Corrupción: otra vez sopa
El Departamento de Estado de los Estados Unidos difundió el Informe de Derechos Humanos 2022, que hace un recuento objetivo y riguroso de las condiciones de 198 países y territorios, llamando la atención sobre cuestiones particulares a las que prestar atención.
Los informes son meticulosamente compilados por el Departamento de Estado con información suministrada por las embajadas, misiones y consulados de los Estados Unidos en el extranjero.
En el caso de la Argentina, el reporte enumeró los problemas y violaciones a derechos humanos que existen en el país, entre los que destacó ciertas ejecuciones ilícitas y tratos crueles, inhumanos o degradantes por parte de funcionarios federales y provinciales, además de malas condiciones penitenciarias.
El Departamento de Estado señaló que en la Argentina “la ley prevé un poder judicial independiente, pero los funcionarios gubernamentales de todos los niveles no siempre respetan la independencia e imparcialidad judiciales”, al tiempo que “según las ONG nacionales, los jueces de algunos tribunales penales federales y provinciales eran a veces objeto de manipulación política”.
Además, advirtió sobre las prolongadas demoras en resolver las causas, las chicanas procesales, el retraso en el nombramiento de los jueces permanentes, el inadecuado apoyo administrativo y la ineficiencia que obstaculizaron el funcionamiento del sistema judicial argentino.
No menos importante resultó la mención sobre la amplia discrecionalidad de los jueces sobre las investigaciones y la manera de llevarlas a cabo, que contribuyó a la percepción pública de que muchas decisiones judiciales eran arbitrarias.

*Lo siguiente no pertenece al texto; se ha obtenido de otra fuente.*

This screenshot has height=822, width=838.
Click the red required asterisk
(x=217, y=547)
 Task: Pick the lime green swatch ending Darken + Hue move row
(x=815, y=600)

En el capítulo sobre corrupción y transparencia del Gobierno, el reporte señaló que si bien la ley establece sanciones penales ante la corrupción de los funcionarios, el Gobierno no implementó la ley de manera efectiva, en tanto, la debilidad de las instituciones y un sistema judicial a menudo ineficaz y politizado socavan los intentos sistemáticos de frenar la corrupción.
Mencionó la condena de seis años de prisión que recibió Cristina Kirchner por la causa Vialidad, en diciembre del año pasado, y consignó que la vicepresidenta, junto con otros nueve imputados principales, fueron acusados de recibir sobornos, pagar sobornos, o ambos, en contratos de obras públicas entre 2008 y 2015 cuando la citada funcionaria ejercía la presidenta de la Nación. Apuntaron que los fiscales estimaron el valor total del esquema de soborno en 160 millones de dólares.
En otro capítulo se señaló que hubo corrupción y complicidad oficial con algunas fuerzas de seguridad y que los abusos más frecuentes incluyeron la extorsión y la protección de las personas involucradas en el tráfico de drogas, la trata de personas, el lavado de dinero y la prostitución. Las denuncias de corrupción en los tribunales provinciales y federales fueron frecuentes.
Un día después de conocido el informe, la Casa Rosada lo minimizó dejando entrever que dicho documento era parecido al de otros años, que respondía a diagnósticos unilaterales y que, por no provenir de foros internacionales, como Naciones Unidas, carecía de valor.
Por más argumentos que quiera exponer el gobierno nacional para quitarle entidad al informe del Departamento de Estado, las pruebas sobre la existencia de la corrupción estructural durante las administraciones de Néstor y Cristina Kirchner son contundentes e irrefutables como ha quedado probado en la Justicia.
La corrupción política está en la esencia del peronismo, que con el matrimonio Kirchner alcanzó cotas de obscenidad sin precedentes. El descomunal enriquecimiento de los Kirchner y su círculo más cercano es consecuencia de décadas de sobornos y comisiones ilegales pagadas a cambio de inversiones públicas adjudicadas durante sus distintos mandatos.
La corrupción como práctica degenerativa implica necesariamente una violación de las normas morales y jurídicas. De allí que dicho fenómeno incluya desde la desmesura, el abuso, la inmoralidad en el empleo y manejo de fondos públicos hasta incluso la compra de decisiones políticas.
Como hemos señalado desde estas columnas, para desterrar la cultura de la corrupción, tanto del ámbito público como del privado, deberá garantizarse la ausencia absoluta de impunidad, cuyo presupuesto fundamental es la independencia real y efectiva del Poder Judicial. Sin una Justicia independiente, no hay forma alguna de combatir la corrupción.